The combined analysis reiterated what scientists concluded in the 1990s: The biggest risk factor for SIDS is placing babies on their stomach to sleep. Swaddling just increases those odds further — 13 times more than placing them on their backs. Side sleeping also triples the odds of SIDS, partly because babies can too easily end up on their stomach.
“I would be shocked if there were any pediatricians out there who didn’t already consider that to be a greater risk factor than prone sleeping when not swaddled,” says Clay Jones, a neonatal hospitalist at Newton Wellesley Hospital in Newton, Mass.
Despite these unsurprising conclusions, media outlets seized upon the finding that swaddled babies placed on their back also have an increased risk of SIDS and that swaddled babies over 6 months old are twice as likely to die from SIDS. But those findings are “unconvincing,” says Jones, concurring with the study authors. He found the conclusion about babies older than 6 months odd since SIDS risk is highest between 2 and 4 months.
“With so few cases occurring past 6 months, this could be a statistical fluke,” Jones said. “Perhaps these were babies being placed in a very tight wrap in order to keep them swaddled, but I’m not convinced it is a real phenomenon.”
It may also be that older babies can roll and break out of swaddles, increasing the risk of smothering or suffocation, the authors noted.
Still, swaddling has clear benefits, Jones says. The danger of media coverage suggesting otherwise can make strung out, exhausted parents feel they’ve lost a crucial tool for calming their babies and keeping them asleep.
“The issue really is about reducing crying and increasing sleep,” says Karp, who included swaddling as one of the five strategies he recommends combining to calm crying babies in his book and DVD The Happiest Baby on the Block. (Disclosure: I enthusiastically recommend his evidence-based methods to all new parents because they saved my sanity with two kids.) “Those are the two biggest pain points that new parents have.”
Discouraging a key strategy for addressing crying and poor sleep has been implicated as a risk factor for abusive head trauma, for example, when parents shake or otherwise injure a child out of sleep-deprived desperation.
“You damn well better know that swaddling is a problem before you encourage people to stop it or impugning it as a risk factor,” Karp says. “If, as they say in this article that swaddling has been demonstrated to reduce crying and to increase sleep, then what happens if you stop swaddling is more crying and worse sleep.”
That can then lead to more postpartum and parental depression, more child abuse, more women giving up breast-feeding and more parents resorting to unsafe sleeping arrangements, such as sleeping on the sofa or placing infants on their stomachs, Karp says.

——

## EXERCISE INSTRUCTIONS:
A. Answer these from the passage on swaddling and SIDS:
(i) By how much does side sleeping raise the odds of SIDS?
(ii) Between what ages does Jones say SIDS risk is highest?
(iii) How many strategies does Karp recommend combining to calm crying babies?
B. Please write out everything in the passage on swaddling and SIDS from "Still, swaddling has" down to "of sleep-deprived desperation.", word for word.
The data that comes next is separate material with no connection to the passage on swaddling and SIDS.

## GIVEN INFORMATION:

——

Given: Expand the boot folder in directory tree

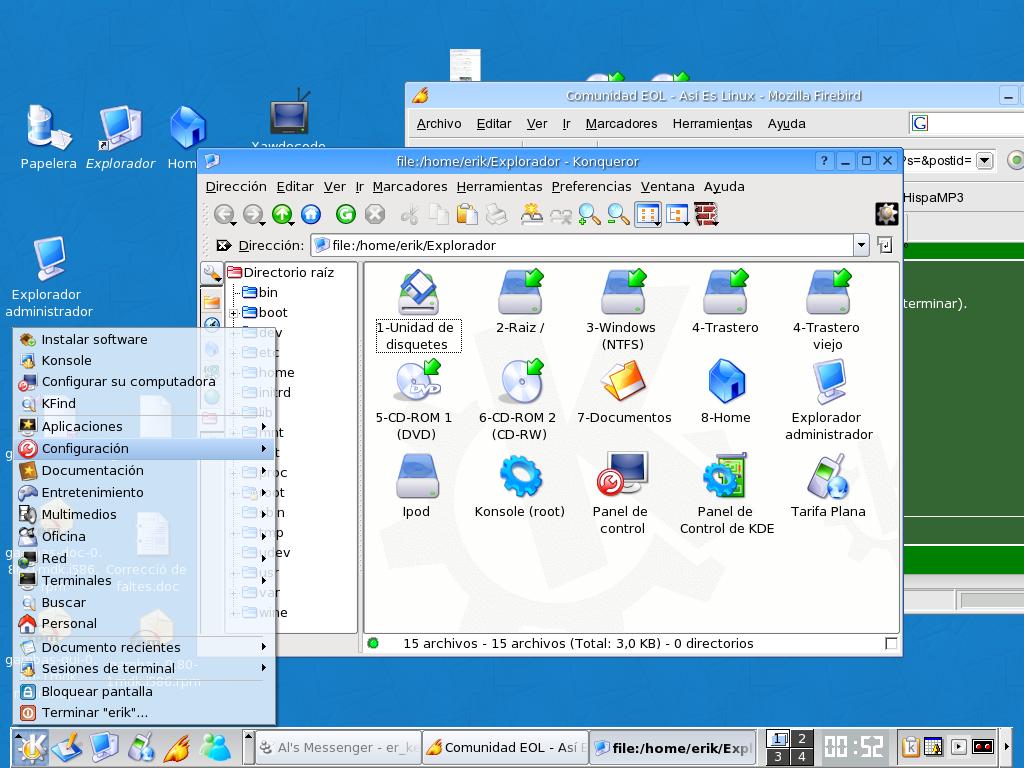Looking at the screenshot, I should [x=234, y=313].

——

## TASK RESPONSES:
A.
(i) It triples the odds.
(ii) Between 2 and 4 months.
(iii) Five.

B.
Still, swaddling has clear benefits, Jones says. The danger of media coverage suggesting otherwise can make strung out, exhausted parents feel they’ve lost a crucial tool for calming their babies and keeping them asleep.
“The issue really is about reducing crying and increasing sleep,” says Karp, who included swaddling as one of the five strategies he recommends combining to calm crying babies in his book and DVD The Happiest Baby on the Block. (Disclosure: I enthusiastically recommend his evidence-based methods to all new parents because they saved my sanity with two kids.) “Those are the two biggest pain points that new parents have.”
Discouraging a key strategy for addressing crying and poor sleep has been implicated as a risk factor for abusive head trauma, for example, when parents shake or otherwise injure a child out of sleep-deprived desperation.